Our amendment is designed to ensure that such cases do not fall through the cracks. Any objection to proposed care and treatment should trigger an AMCP review. If the Government had paused this Bill, as I said earlier, to consider the implications of the independent review of the Mental Health Act, we would not be having to have this discussion. Sir Simon Wessely proposed that all cases in which somebody objected to any element of the proposed treatment should be covered by the Mental Health Act, not the Mental Capacity Act. Perhaps we can all send our best wishes to Sir Simon Wessely, who, I understand, has somehow fractured his shoulder. He was tweeting pictures this morning of the state of his shoulder with a split in the middle of it, and extolling the virtues of the European health insurance card and of receiving treatment in another country. Let’s all wish him the best.
It is important to focus on the strongest safeguards contained in the Mental Health Act. Sir Simon Wessely has been clear that when somebody has any objection to the arrangements, we must ensure that greater safeguards are put in place. This amendment will, I hope, only be a stopgap. Once the Government have responded to Sir Simon Wessely’s review, we should see further legislation that ensures that the people about whom we are talking—those who are not content with their care and support—are afforded the greatest safeguards offered by the Mental Health Act. Until that point, this amendment will ensure that all objections are captured, and that nobody is denied a review from an AMCP simply because the Bill does not cover the precise issue to which they are objecting.

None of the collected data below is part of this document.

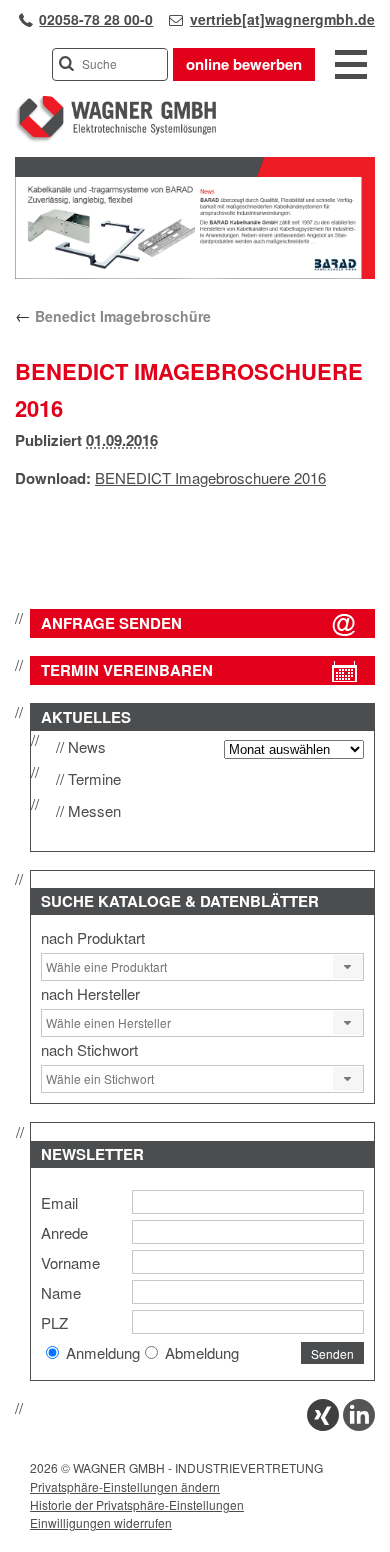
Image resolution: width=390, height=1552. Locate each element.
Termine (94, 778)
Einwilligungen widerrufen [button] (101, 1522)
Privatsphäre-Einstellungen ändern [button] (125, 1486)
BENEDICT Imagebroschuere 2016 (210, 477)
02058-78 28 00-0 (96, 19)
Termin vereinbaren (127, 670)
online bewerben (244, 64)
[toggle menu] (351, 66)
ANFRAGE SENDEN (111, 623)
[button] (348, 967)
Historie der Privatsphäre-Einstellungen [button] (137, 1504)
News (87, 746)
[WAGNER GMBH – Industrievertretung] (115, 137)
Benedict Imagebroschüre (113, 316)
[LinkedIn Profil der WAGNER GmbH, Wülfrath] (359, 1424)
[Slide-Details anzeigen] (195, 274)
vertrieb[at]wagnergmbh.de (282, 19)
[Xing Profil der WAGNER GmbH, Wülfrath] (323, 1424)
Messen (94, 810)
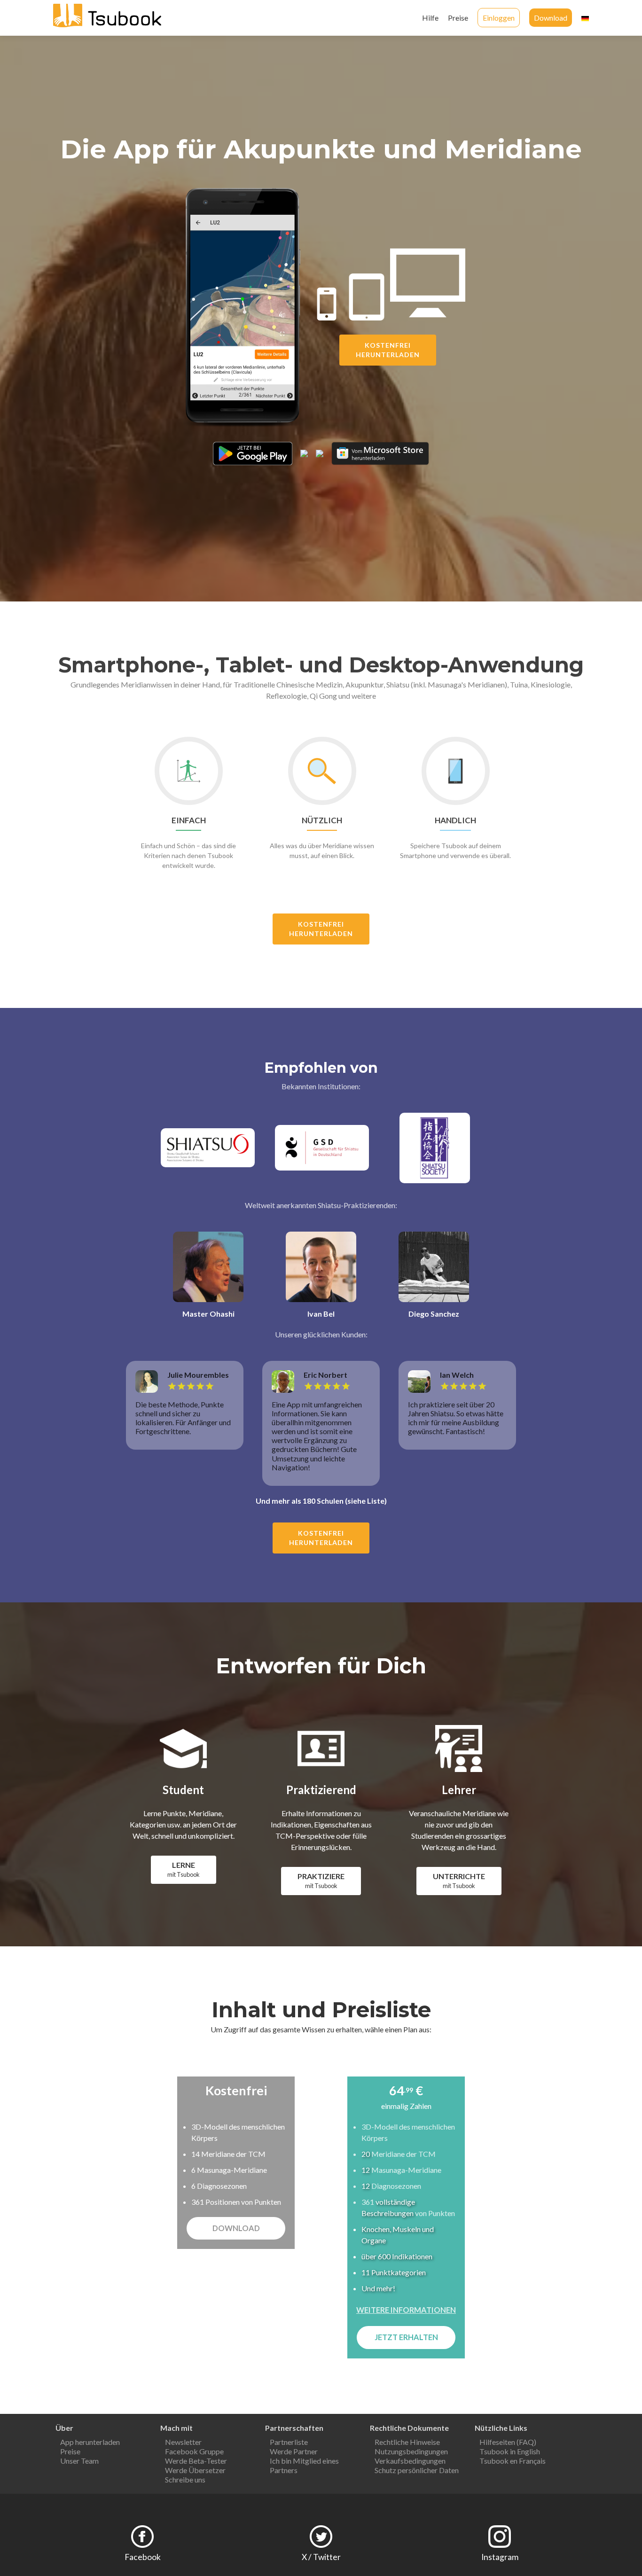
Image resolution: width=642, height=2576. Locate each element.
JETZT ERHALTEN (406, 2337)
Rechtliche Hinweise (407, 2441)
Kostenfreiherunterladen (321, 928)
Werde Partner (294, 2451)
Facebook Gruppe (194, 2451)
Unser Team (79, 2460)
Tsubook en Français (512, 2460)
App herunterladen (90, 2441)
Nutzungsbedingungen (411, 2451)
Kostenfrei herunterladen (388, 350)
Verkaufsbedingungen (410, 2460)
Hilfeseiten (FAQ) (507, 2441)
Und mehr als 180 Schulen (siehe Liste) (321, 1500)
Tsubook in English (509, 2451)
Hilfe (430, 17)
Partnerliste (289, 2441)
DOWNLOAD (236, 2228)
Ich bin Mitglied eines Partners (304, 2465)
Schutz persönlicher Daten (417, 2470)
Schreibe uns (185, 2479)
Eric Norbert (325, 1374)
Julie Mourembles (198, 1374)
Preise (458, 17)
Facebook (143, 2557)
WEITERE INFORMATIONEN (406, 2309)
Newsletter (183, 2441)
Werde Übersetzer (195, 2470)
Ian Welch (457, 1374)
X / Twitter (321, 2557)
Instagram (499, 2557)
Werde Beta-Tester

I want to give one example that illustrates where these questions might come into play. An 86-year-old woman had kidney failure and had recently survived a stroke. Prior to the stroke, she had made the decision to turn down further treatment that would prolong her life in a generic sense, although she had not registered a specific advance refusal. She received care and support in her own home, where she wishes to remain. As part of this, she was placed on dialysis for several hours a day. She does not object to where she resides, or where she receives treatment. She has a very specific objection to certain elements of that treatment. She did not want to receive that treatment. In such cases, the Bill makes no provision for an independent professional to review whether the arrangements are appropriate. In order to safeguard people’s liberty in such circumstances we need to have an AMCP review if there is any objection to the arrangements.